I enjoy music more than anything in my life and knowing that some day I will not be able to hear it breaks my heart. It sounds weird but some days I wake up hoping that all of my hearing is just gone so I don't have to go through all of this hard stuff. People think because I have Hearing aids that I hear everything. And when I miss something they think I can just turn them up and all will be okay.
When I learned of my disease I enrolled into ASL and have enjoyed every minute of it as I have always thought it was a beautiful language.
Some days I can stand my life and others its tough. I am just glad I have a place like AD to come to.. I feel very blessed to have met the people I have met and the ones I continue to meet in this journey...
Welcome back parades. It's true. Jillio's well loved here. I really hope they come up with something more permanent for this issue. It's just not the same as being deaf or hoh since you were born or since you were a very young child. That's just extremely obvious. I mean, it's this whole new culture, this whole new life that you have to adjust to... It's not a bad life, in fact, it can be just as great as any other, but it is NOT easy to adjust.

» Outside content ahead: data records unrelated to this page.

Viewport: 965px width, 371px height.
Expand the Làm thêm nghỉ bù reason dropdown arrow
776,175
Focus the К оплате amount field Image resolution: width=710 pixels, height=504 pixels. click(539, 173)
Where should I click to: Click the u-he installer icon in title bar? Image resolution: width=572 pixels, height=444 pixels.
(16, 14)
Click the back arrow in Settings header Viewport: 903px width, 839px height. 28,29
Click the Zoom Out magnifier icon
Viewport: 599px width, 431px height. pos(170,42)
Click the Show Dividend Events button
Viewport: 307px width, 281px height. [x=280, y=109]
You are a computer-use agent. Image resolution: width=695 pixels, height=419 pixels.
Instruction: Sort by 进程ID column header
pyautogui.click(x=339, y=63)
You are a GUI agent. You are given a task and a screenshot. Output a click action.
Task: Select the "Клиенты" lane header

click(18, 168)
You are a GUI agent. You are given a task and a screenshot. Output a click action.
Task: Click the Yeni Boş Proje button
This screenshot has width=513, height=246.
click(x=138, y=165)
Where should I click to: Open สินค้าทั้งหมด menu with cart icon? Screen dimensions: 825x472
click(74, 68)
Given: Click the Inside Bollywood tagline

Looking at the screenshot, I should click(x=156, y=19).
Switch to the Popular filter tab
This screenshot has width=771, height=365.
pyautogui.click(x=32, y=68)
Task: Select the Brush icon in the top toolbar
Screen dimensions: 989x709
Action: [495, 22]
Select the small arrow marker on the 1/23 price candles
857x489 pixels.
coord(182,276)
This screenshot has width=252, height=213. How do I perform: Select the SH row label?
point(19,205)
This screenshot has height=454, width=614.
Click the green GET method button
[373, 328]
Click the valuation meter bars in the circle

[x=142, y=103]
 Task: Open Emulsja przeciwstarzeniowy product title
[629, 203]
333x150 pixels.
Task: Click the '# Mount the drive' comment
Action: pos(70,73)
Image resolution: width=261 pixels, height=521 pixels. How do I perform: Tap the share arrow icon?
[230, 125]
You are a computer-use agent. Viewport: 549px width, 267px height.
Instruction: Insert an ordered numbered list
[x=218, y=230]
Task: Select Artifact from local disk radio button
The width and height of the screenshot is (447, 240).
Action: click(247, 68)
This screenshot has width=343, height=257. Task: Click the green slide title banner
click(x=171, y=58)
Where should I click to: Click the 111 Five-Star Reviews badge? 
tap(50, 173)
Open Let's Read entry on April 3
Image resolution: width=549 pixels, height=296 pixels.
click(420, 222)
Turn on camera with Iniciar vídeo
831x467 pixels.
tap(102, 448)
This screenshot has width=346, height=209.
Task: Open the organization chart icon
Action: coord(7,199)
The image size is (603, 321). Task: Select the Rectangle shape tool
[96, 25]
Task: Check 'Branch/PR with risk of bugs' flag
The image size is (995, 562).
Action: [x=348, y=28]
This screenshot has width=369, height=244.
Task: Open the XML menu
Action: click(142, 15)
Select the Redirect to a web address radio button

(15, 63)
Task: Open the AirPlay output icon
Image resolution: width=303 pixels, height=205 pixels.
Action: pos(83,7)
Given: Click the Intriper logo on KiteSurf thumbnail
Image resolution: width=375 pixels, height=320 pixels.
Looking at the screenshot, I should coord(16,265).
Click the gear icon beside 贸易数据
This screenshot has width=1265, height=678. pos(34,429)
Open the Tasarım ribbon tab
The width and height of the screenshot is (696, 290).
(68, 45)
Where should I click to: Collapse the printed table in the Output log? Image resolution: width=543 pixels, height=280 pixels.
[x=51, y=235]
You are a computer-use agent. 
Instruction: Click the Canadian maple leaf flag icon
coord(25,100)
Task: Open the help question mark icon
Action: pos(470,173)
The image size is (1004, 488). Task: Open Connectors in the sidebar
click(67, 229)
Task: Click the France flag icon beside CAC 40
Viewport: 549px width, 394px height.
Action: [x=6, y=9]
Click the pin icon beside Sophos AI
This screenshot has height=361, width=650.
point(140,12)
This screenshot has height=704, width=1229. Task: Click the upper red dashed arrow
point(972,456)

I understand what you are saying...but I also know that if the people you are talking about really love you, they would tell you if they felt burdened by you in someway....and I don't think they would find you as a person a burden, but rather, just some aspect of your behavior. I don't think they do. My husband tells me when he gets fustrated with my hohness....but he also supports and encourages me all the time! I wish I could give you a big ol' bear hug. I promise you are not a burden to those who really matter.